“One of these days you’re going to stop being so emo”, she says.
She has a point. Hell, I look at writings of mine, like, say, the post before this one and part of me just cringes. It’s all so immature, so junior high.
Do I need to just grow up? I wonder.
Growing up has become less and less important to me in the past few years. I feel like I’ve had it up to here with growing up. I spent my childhood growing up at an accelerated rate, learning to be a responsible little adult in a chaotic world. Where many of my peers are just now discovering the calm and empowerment that comes with maturity, I’m disallusioned with it. It’s a worthwhile path, but it only goes so far. It can teach you how to cope, but not how to live.

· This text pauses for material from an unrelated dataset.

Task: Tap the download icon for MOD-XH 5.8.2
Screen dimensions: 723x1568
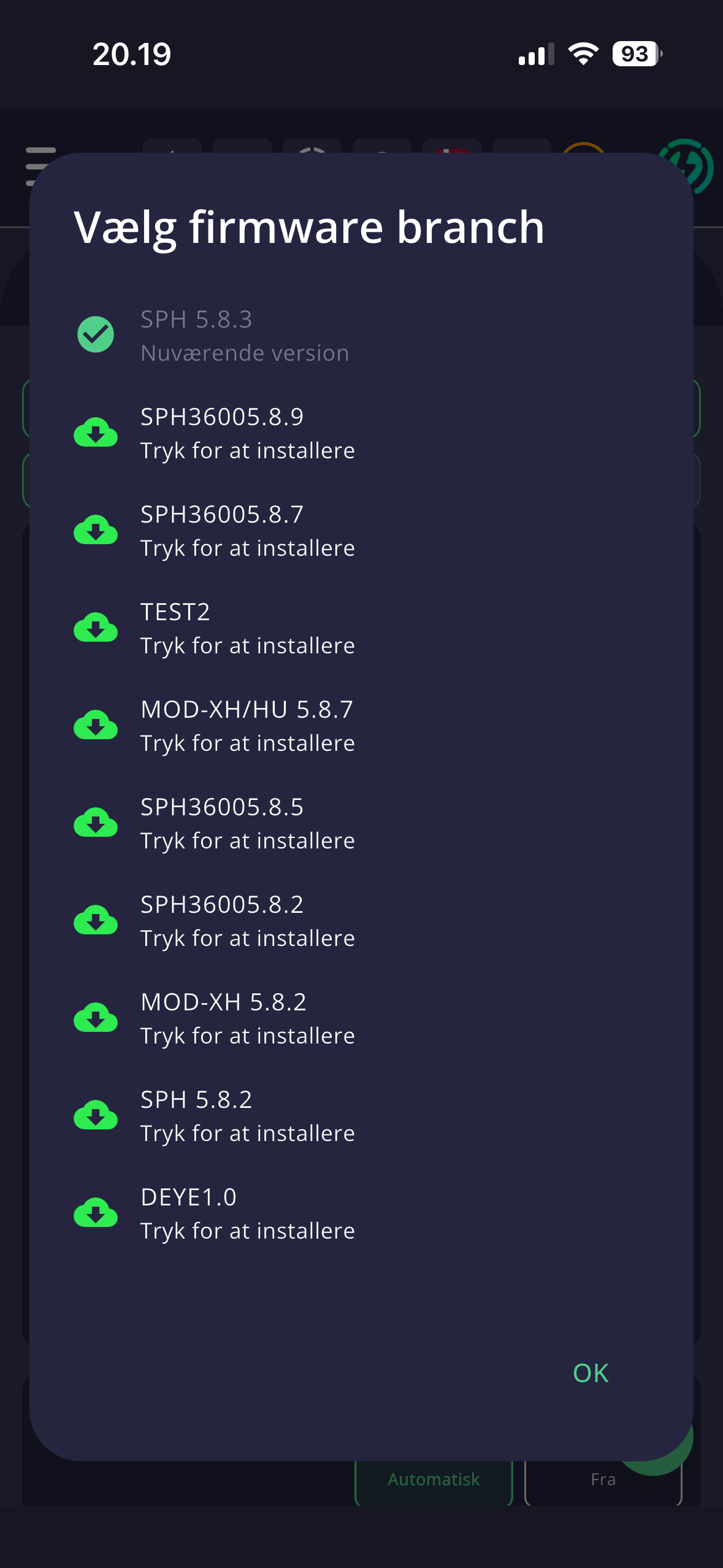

I can out grown-up anyone my age and a good percentage of my elders. I’ve been there, done that. I had to. I can do patient acceptence, and Taking The Long View, and sound financial decisions, and all that jazz. Don’t talk to me about maturity. If I’m not handling something in a suitably “adult” manner, it’s not because I don’t know how.
It takes more than just maturity to make up a complete life, just as it takes more than youthful verve and vitality. If I’ve learned anything from psychology it’s that you can’t expect parts of your soul to just go away if you ignore them long enough, like teeth will. Every facet of the soul craves expression at some time or another. Maturity has long been my most expressed attribute. What of the others?
I used to be proud of the fact that I never went through the period of rebellion that most teenagers go through. I’m realizing now that rebellion isn’t just a backlash against insufficient parenting; it’s an essential part of human development in and of itself. Maybe we all need to rage against The Man at some point.
I clung to the formula I had been given like a magic spell: home, job, wife, children. But life is not like a referentially transparent language: order matters. You can’t skip whole segments around and expect the soul to be satisfied. I understand that now.